Subcellular localization of the GABAA receptor gamma 2 subunit in the rat spinal cord.

Abstract

The fine subcellular organization of the GABAA receptor complex in the adult rat spinal ventral horn was analysed by immunocytochemistry using a specific polyclonal antiserum raised against the gamma 2 subunit. This subunit confers benzodiazepine sensitivity on the chloride channel of the GABAA receptor. With both fluorescent and peroxidase staining, the immunoreactivity was mainly observed in the grey matter and more specifically in the dorsal and ventral horns on medium and large neurons. A high number of immunostained somata were clustered in regions corresponding to motor nuclei. On the neuronal surface, labelling appeared as fluorescent dots over the more diffuse staining that was present on the soma and proximal part of dendrites. At the ultrastructural level, peroxidase end product was in most cases associated with the internal side of postsynaptic differentiations facing terminal boutons enriched with pleiomorphic small clear vesicles. The positively stained synapses were encountered on proximal dendrites of neurons and throughout the neuropil of the ventral horn (layers VII-IX). An immunoreactivity on the postsynaptic membrane was occasionally found to decorate large pieces of membrane not directly apposed to presynaptic active zones. In addition, presynaptic labelling was observed at axoaxonic contacts and at extrasynaptic sites on membranes within boutons, sometimes themselves apposed to gamma 2 immunoreactivity.
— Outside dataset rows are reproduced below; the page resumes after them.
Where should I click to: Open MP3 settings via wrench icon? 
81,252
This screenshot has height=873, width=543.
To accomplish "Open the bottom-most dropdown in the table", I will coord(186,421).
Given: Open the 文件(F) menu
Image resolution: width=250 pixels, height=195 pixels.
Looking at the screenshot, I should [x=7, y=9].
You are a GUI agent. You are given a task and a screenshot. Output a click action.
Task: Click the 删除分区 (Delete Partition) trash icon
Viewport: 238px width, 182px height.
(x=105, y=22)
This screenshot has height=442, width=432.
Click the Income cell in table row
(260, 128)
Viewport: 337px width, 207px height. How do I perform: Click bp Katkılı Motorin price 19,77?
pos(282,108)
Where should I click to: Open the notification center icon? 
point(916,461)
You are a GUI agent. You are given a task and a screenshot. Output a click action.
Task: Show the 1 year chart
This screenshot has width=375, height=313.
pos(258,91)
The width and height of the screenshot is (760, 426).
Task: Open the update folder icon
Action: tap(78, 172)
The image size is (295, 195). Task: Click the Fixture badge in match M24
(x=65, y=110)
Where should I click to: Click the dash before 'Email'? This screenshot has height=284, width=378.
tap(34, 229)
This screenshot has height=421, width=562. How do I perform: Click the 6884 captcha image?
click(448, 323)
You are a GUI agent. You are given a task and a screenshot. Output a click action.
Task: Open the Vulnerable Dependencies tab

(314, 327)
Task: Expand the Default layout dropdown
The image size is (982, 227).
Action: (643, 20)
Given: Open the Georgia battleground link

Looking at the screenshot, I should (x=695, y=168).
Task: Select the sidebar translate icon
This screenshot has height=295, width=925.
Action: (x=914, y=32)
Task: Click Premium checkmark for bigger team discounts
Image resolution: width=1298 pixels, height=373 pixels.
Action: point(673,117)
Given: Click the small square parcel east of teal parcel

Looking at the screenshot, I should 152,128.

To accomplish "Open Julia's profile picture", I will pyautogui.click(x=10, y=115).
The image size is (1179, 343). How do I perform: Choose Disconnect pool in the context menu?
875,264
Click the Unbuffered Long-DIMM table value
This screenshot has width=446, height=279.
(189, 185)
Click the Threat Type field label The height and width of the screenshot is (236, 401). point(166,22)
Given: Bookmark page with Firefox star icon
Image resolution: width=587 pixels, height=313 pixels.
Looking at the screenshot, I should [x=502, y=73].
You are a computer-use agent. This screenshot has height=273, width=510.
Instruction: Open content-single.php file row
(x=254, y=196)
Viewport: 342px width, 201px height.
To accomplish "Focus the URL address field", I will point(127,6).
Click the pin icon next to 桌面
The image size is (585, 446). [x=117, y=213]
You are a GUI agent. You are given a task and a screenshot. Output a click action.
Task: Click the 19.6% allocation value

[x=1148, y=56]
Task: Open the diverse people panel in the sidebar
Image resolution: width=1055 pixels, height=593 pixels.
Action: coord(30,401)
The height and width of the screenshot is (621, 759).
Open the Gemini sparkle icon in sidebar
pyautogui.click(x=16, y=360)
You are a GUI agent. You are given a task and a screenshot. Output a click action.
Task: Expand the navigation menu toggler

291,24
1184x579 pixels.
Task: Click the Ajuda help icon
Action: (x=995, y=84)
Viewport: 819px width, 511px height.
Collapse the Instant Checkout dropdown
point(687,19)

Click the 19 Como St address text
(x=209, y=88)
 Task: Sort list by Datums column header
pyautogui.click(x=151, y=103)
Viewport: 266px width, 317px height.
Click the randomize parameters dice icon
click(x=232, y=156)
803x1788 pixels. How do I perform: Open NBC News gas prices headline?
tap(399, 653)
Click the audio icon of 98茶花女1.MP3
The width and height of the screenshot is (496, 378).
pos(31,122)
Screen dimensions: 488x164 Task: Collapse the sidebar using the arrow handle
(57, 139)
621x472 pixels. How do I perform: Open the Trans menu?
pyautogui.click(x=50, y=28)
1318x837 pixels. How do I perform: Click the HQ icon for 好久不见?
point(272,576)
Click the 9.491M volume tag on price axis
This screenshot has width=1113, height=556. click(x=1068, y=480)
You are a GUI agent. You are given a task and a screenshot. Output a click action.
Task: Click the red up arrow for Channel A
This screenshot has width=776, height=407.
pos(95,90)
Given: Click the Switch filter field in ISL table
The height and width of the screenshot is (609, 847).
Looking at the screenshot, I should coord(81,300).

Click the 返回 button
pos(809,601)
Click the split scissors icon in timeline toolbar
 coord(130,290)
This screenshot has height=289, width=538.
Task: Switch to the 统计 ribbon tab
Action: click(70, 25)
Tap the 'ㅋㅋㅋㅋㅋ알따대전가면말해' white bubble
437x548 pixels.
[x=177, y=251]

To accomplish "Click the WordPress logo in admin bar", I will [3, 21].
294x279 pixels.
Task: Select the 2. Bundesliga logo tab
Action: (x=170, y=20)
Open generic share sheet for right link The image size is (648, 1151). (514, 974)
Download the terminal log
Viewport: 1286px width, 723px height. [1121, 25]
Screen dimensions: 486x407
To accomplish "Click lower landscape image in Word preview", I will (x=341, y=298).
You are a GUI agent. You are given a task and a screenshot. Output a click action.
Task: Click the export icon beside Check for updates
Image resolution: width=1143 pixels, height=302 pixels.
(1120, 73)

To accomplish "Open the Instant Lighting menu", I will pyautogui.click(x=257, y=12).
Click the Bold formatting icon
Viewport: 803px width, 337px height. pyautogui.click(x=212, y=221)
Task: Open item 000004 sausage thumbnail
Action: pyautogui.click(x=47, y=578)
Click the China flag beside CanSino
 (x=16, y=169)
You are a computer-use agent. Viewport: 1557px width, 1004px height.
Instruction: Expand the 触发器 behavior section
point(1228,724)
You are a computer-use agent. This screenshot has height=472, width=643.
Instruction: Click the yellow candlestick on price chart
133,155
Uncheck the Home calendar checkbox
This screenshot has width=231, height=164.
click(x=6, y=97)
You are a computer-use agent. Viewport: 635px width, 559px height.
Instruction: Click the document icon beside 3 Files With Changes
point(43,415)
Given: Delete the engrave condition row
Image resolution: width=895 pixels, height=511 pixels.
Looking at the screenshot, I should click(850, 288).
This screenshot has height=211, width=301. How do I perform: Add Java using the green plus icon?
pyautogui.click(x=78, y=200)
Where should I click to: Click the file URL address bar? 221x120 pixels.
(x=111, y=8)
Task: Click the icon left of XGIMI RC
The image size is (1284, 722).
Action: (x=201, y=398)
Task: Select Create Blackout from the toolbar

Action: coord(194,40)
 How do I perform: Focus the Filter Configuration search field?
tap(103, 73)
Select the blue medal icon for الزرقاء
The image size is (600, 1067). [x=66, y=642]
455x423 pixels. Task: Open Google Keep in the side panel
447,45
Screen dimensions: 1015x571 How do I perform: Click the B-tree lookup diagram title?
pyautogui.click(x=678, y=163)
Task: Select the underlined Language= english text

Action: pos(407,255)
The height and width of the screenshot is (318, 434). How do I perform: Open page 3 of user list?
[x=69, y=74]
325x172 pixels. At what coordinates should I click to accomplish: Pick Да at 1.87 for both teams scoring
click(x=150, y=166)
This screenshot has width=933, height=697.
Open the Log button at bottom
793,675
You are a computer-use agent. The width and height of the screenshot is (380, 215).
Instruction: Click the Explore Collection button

Finally, we also observed gamma 2 immunoreactivity at the cytosolic face of the plasma membrane of some glial elements. These results give morphological evidence for the involvement of GABAA receptors in both post- and presynaptic inhibition in the rat spinal ventral horn. The presence of gamma 2 subunit immunoreactivity at these different synaptic contacts suggests that the two types of inhibition can be modulated by benzodiazepine drugs. The findings also provide anatomical evidence for the possible regulation of GABA release through an autoreceptor, and for GABAergic communication between neuronal and glial components.